Only an exact copy is wanted: the lines from the one holding "Click the Monitor" through the last line below, minus the pictures.
============================================================
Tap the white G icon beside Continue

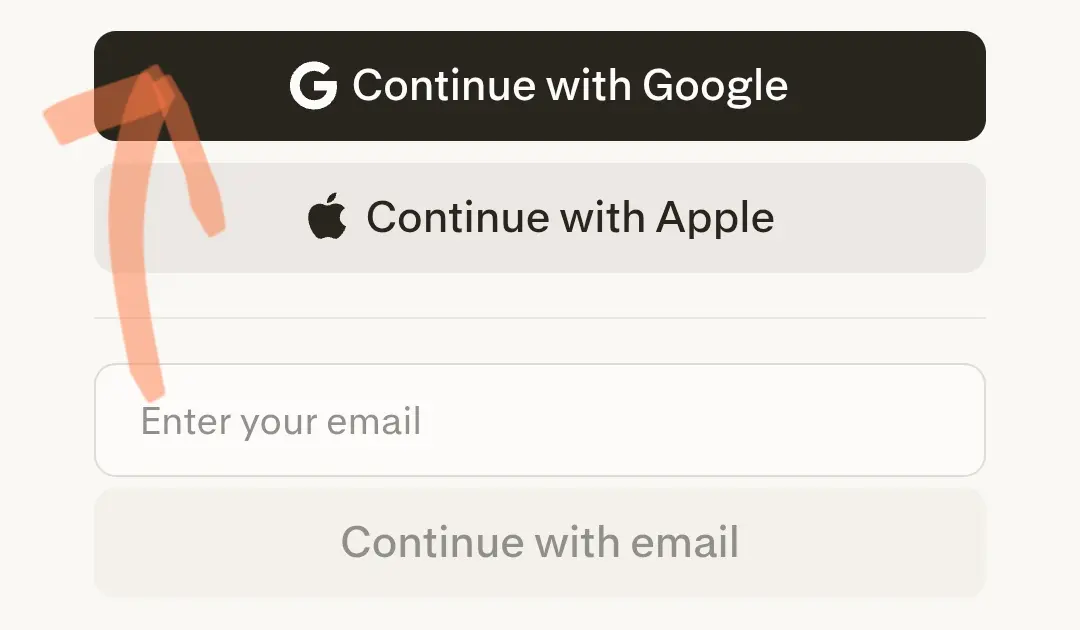point(313,85)
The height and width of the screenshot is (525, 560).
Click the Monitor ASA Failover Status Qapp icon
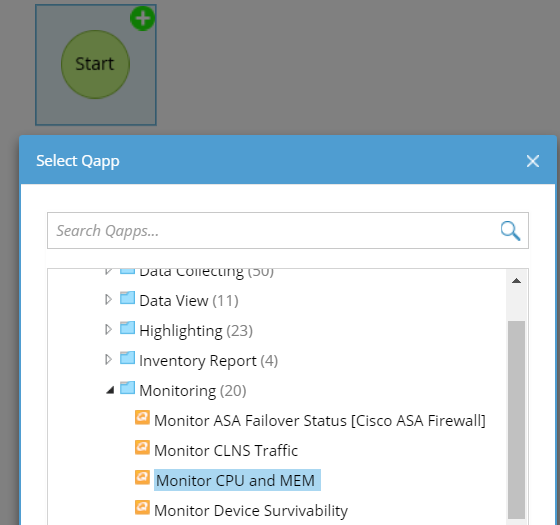pyautogui.click(x=142, y=418)
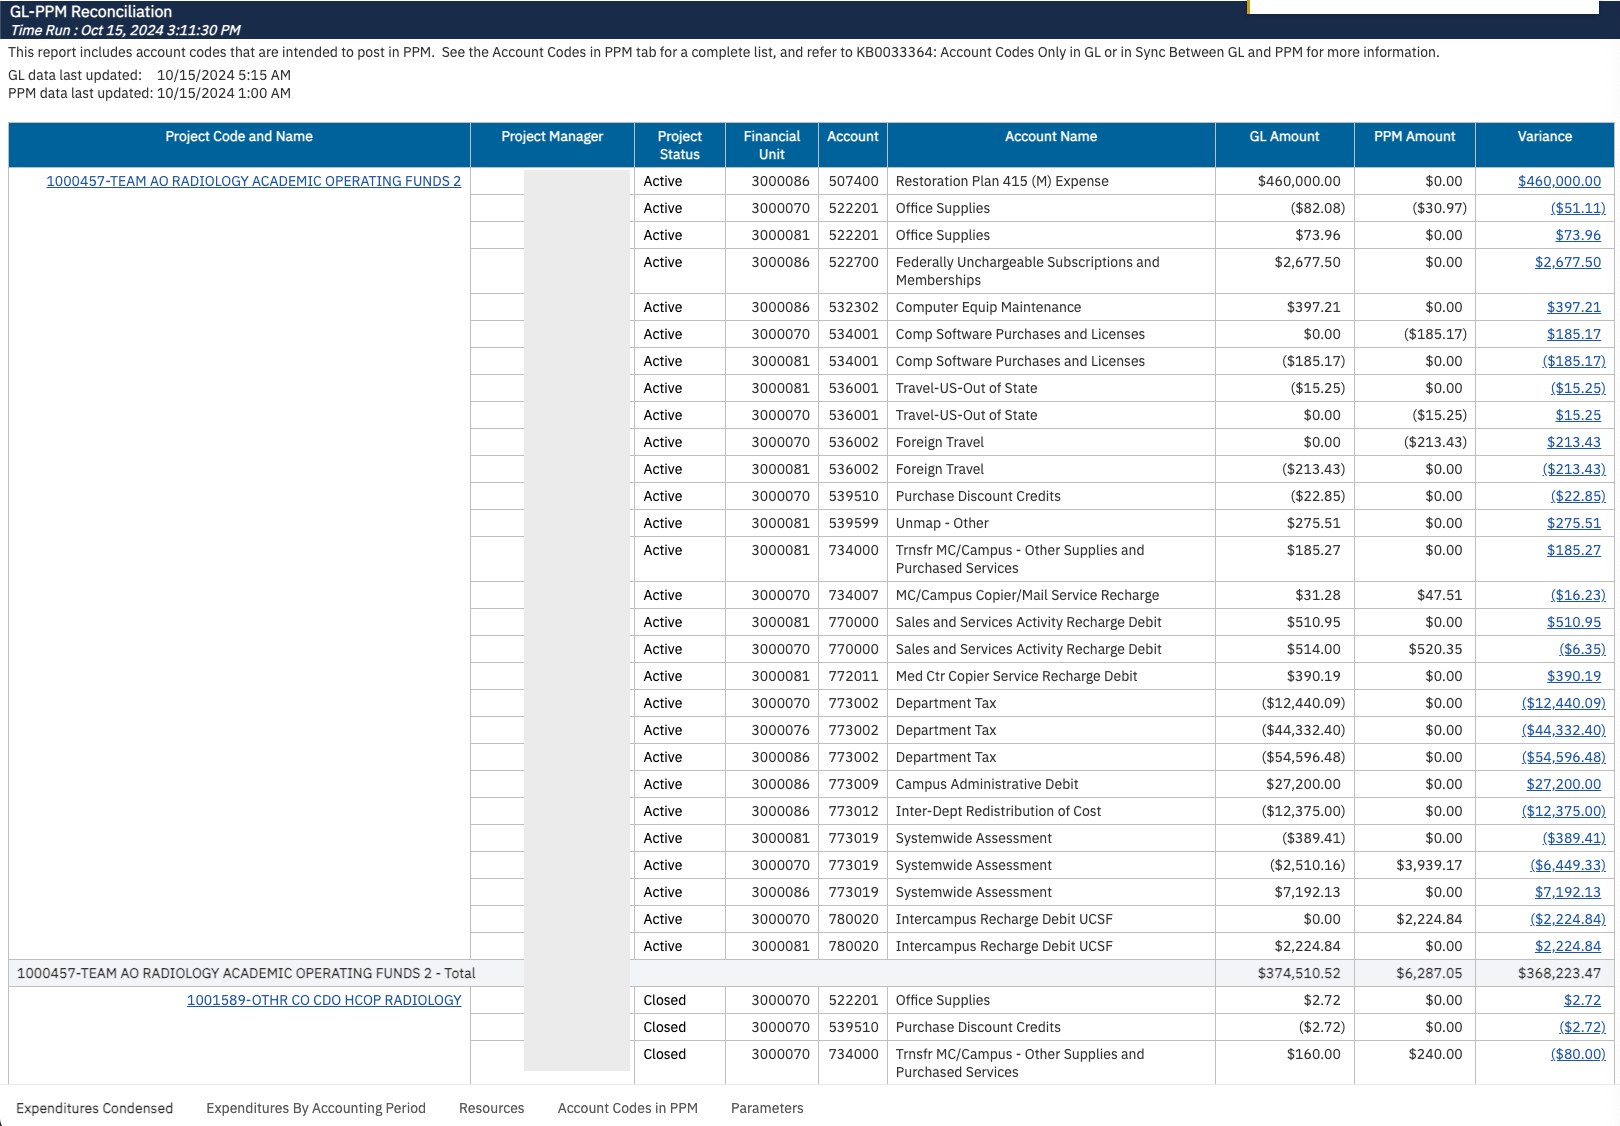Click the $2,677.50 variance for Subscriptions
The image size is (1620, 1126).
point(1567,262)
============================================================
Output for this exercise:
Click the Monitor ASA Failover Status Qapp icon
pyautogui.click(x=142, y=418)
Click the $2,677.50 variance for Subscriptions
The image size is (1620, 1126).
point(1567,262)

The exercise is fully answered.